We have decided to cultivate younger plants that need more attention in our small garden at home. However, just a few minutes ago I wandered out onto the patio to harvest a tomato for my lunch and found a small furry reminder of the particular challenges we face in this project!

Monday 1 September 2008

I'm tasty meat

Until yesterday I always thought that camping was the best way to get eaten alive by insects, but turns out doing anything down at the allotment greatly pleases and excites anything blood sucking for miles around! I have some huge lumps from yesterday's work, but being a positive sort I'm oddly pleased, I am tasty meat!

Last night I was also trying to figure out why my legs were do damned itchy. Then I remembered the huge bushes of of stinging nettles I gleefully charged through with the strimmer. What I didn't realise at the time was that the strimmer was not only slaying the nettles but also flinging the bits at high velocity at my bare legs!

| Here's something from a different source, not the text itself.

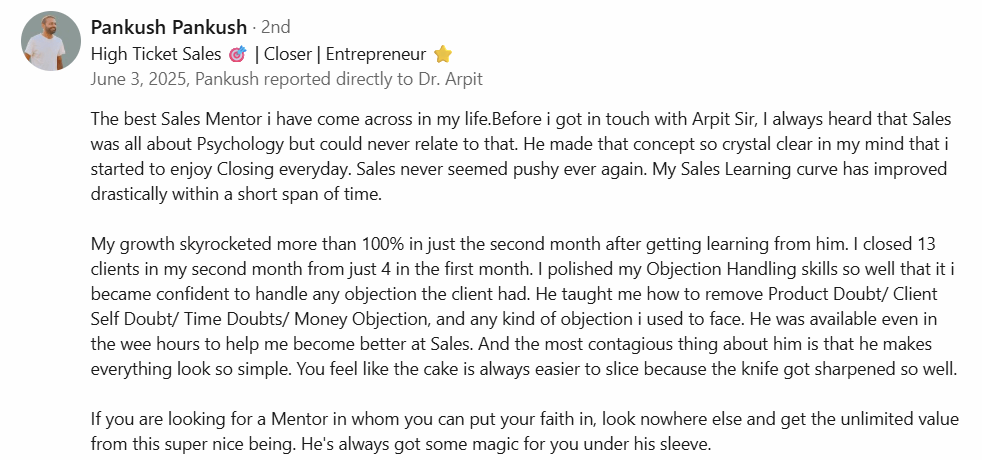Click the word 'Entrepreneur' in the headline
Viewport: 982px width, 460px height.
[376, 54]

I live, I learn, I itch, I love the bite clicker...

Here we go again!

Ah, my first post on our new blog! The last time we had an allotment (some ten years ago probably) I was mostly in it for sitting in the shed drinking Guinness. The fact the shed I built kept blowing over and could barely house a couple of spades, coupled with the fact that I don’t much care for Guinness possibly was a sign of the way things were going to go and in the end it was burnt down by other plot holders in some sort of wicker man type ritual. I imagine. These days the allotment seems a lot less like an old boys club, and more like a ‘have a go horticulturist’ adventure of discovery and excitement! We took on our last plot before Em turned pro with the gardening and all I really remember from that period is lots of back breaking digging. Digging and horseradish roots to be precise, never mind bindweed I’m sure horseradish is far more virulent a pest! Now that my wife is well experienced in organic/ minimum effort gardening she sold the idea of the new plot to me partly by emphasising the ‘no dig’ approach she now takes to horticulture. So far we have done some digging, but to be fair she tends to do the digging while I amble about making piles of rubbish, although slightly artistically, like I’m creating constellations of crud!

So yesterday I had my first go on the strimmer, which is probably the most unpleasant thing I’ve ever done whilst crushingly hung-over. My hands were throbbing, my ears were throbbing, and I found out pretty fast that I didn’t hold Em’s child-size strimmer correctly it could pretty quickly bring discomfort to parts of my body it would be inappropriate for me to name on a polite blog such as this. As I vibrated my way across the plot I initially aimed for the thickest and tallest patches of grass, this sums up my current ‘quick hit, quick satisfaction’ approach to gardening. Just as I was trying to perfect the ballet/ polka type hip swinging motion that Em told me was the way to strim, and just as I was burrrrrrrrrrrring through a particularly thick bit of bramble I noticed she who must be obeyed waving her arms at me and gesticulating wildly. Admittedly the sunglasses, mesh visor and earplugs were dulling my senses somewhat, but I’m pretty sure she was doing some sort of dance to demonstrate her enormous satisfaction with my work. After what seemed like a brief (but horrid) time my work was done, I was especially proud that I had the forethought to close the boot of the car before strimming that area of the plot, unfortunately I had neglected to move the bag of treats that Em used as the proverbial carrot on a stock. However, I was impressed at just how much grass and other assorted crud that I had managed to fill the bag with, Em was not.

So after a couple of hours this Sunday afternoon we had laid a shed base (well Em had really), we had cut out a plot for the Strawberries (we that was Em too actually). Well at least I had strimmed a lot, although it was pretty clear which side of the plot I had attacked, it was clearly the side that looked like it had been grazed by a toothless dinosaur, compared to Em’s side, which looked like it had been daintily and accurately nibbled by the sort of sheep that would live on a holy mountain.

Well at least I had got out and done something even, although spending the previous day at a punk festival had left me feeling less than effervescent! By late evening I had even got the feeling back in my hands!